Martand sacudió la cabeza sobresaltado.

—¡Me temo que no debiste hacerlo!

—Parecía muy disgustado, sí.

—Desde luego. Los fusíonistas son muy especiales y no toleran que los extraños…

—Ya lo noté. Pero insistió en que no había nada de qué preocuparse.

—Claro que no —dijo Martand, tomándole la mano y palmeándola en un gesto confortante, pero luego no la soltó—. Te dije que existía una salida fácil. Tal vez ya la esté preparando. Aun así, supongo que tardará un rato en pensarlo.

—¿Pensar en qué? ¿Por qué no habría de pensarlo, si usted lo ha hecho?

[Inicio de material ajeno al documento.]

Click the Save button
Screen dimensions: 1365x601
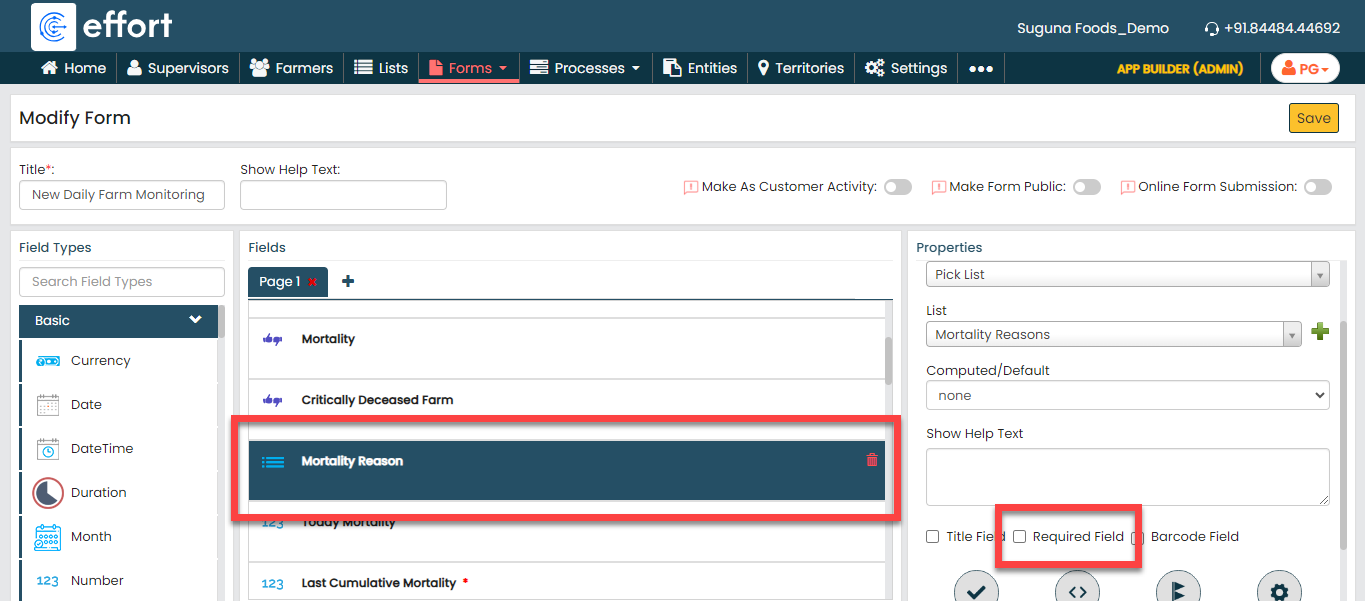click(x=1313, y=118)
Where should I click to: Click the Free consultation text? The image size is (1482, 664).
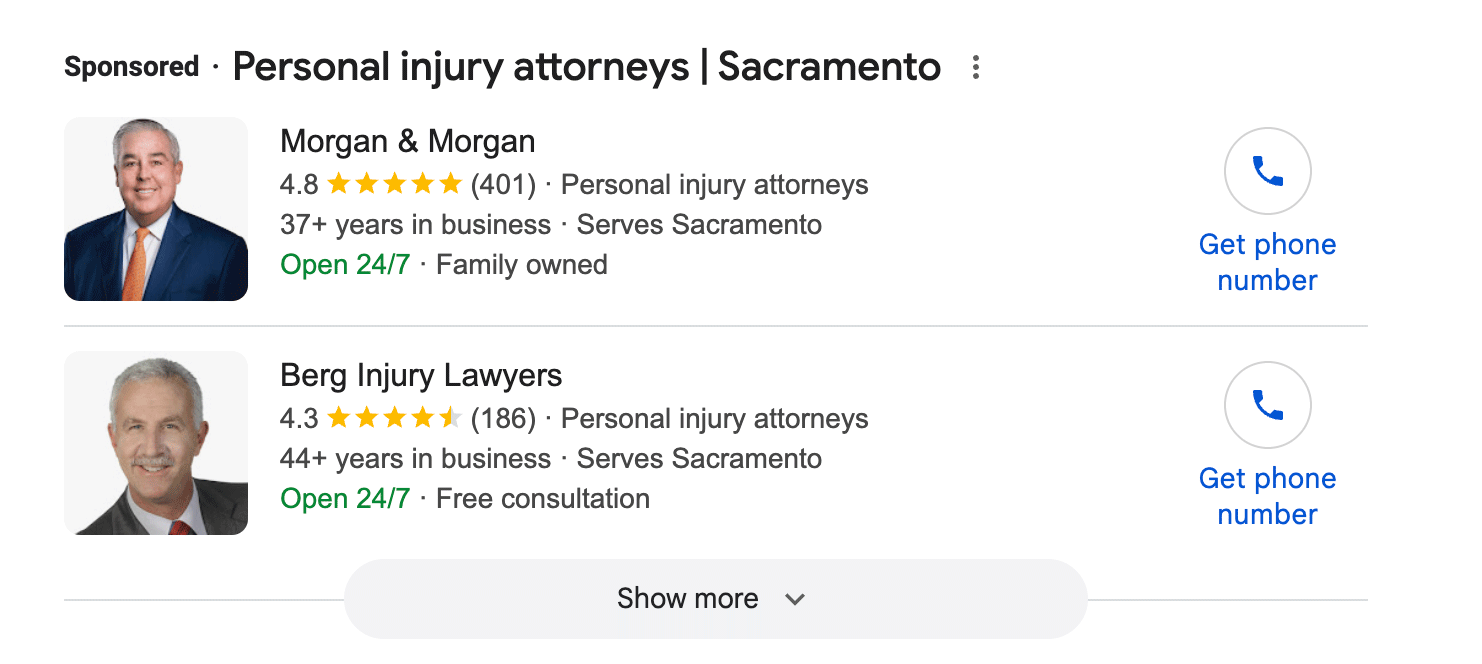tap(543, 499)
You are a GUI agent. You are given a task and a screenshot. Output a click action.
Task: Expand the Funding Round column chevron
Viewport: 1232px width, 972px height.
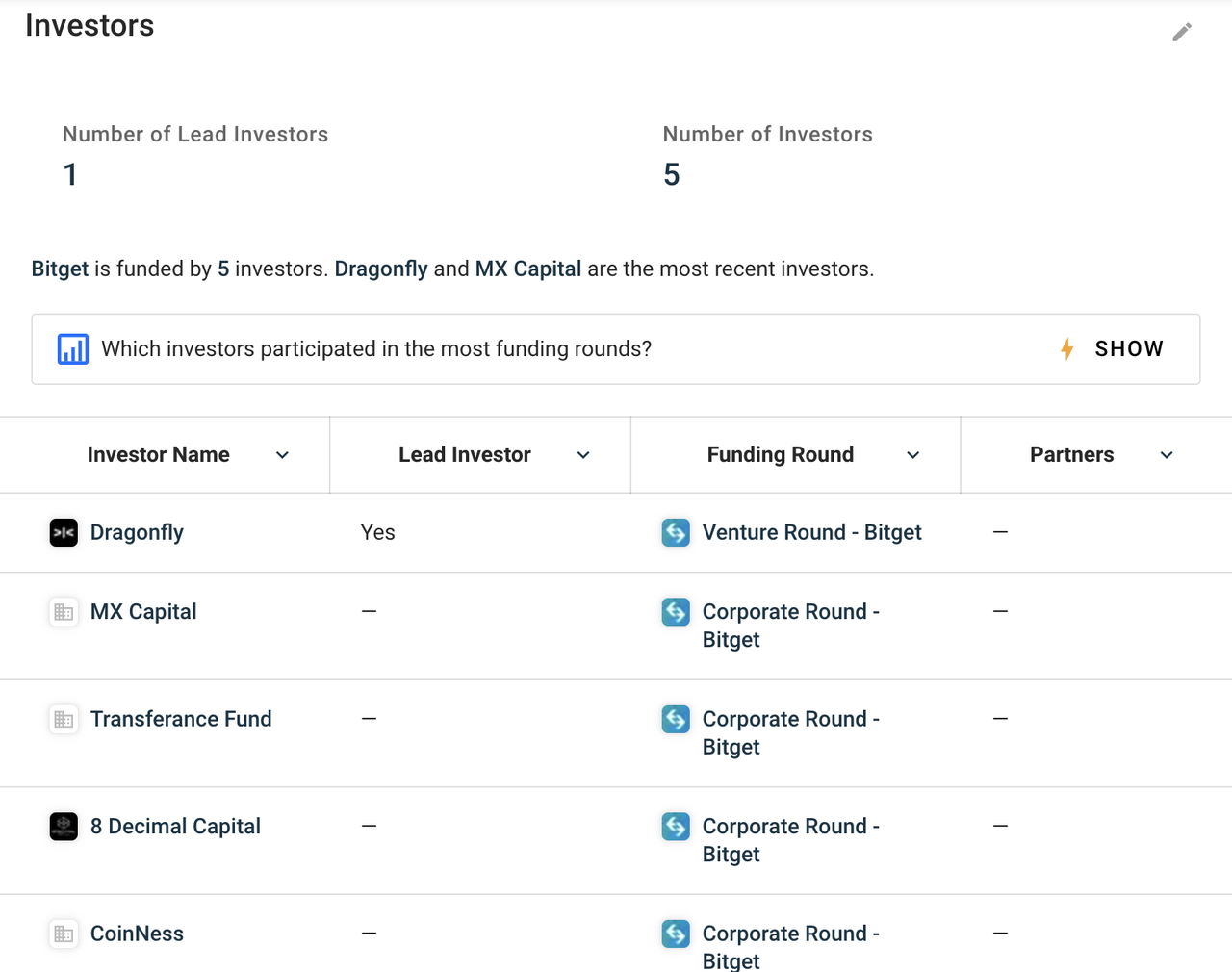coord(913,455)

—Pero él es un especialista, mi joven damisela. A los especialistas les cuesta salirse de su especialidad. Yo, en cambio, no puedo encajonarme. Cuando organizo una demostración en clase, casi siempre tengo que improvisar. Nunca he estado en una escuela donde haya micropilas protónicas disponibles, y he tenido que preparar un generador termoeléctrico de queroseno para salir de excursión.

—¿Qué es el queroseno?

Martand se rió con deleite.

—¿Ves? La gente olvida. El queroseno es un líquido inflamable. Y a menudo he debido usar una fuente de energía aún más primitiva, que es la madera prendida por fricción. ¿Alguna vez lo has visto? Coges una cerilla… —Cheryl puso cara de no entender y Martand decidió olvidar el tema—. Bien, no importa. Sólo trataba de explicarte que ese fusionista tendrá que pensar en algo más primitivo que la fusión y eso le llevará tiempo. Pero yo estoy habituado a trabajar con métodos primitivos. Por ejemplo, ¿sabes qué hay allá fuera?

Señaló la ventana, donde no se veía nada. Se veía tan poco que no había ningún pasajero frente a la ventana panorámica.

—Una nube. Una nube de polvo.

—Ah, pero ¿de qué clase? Lo único que se halla por doquier es el hidrógeno. Es el elemento original del universo y las hipernaves dependen de él. Ninguna nave puede transportar combustible suficiente para efectuar varios saltos o para acelerar y desacelerar repetidamente a la velocidad de la luz. Hay que usar palas para recoger combustible en el espacio.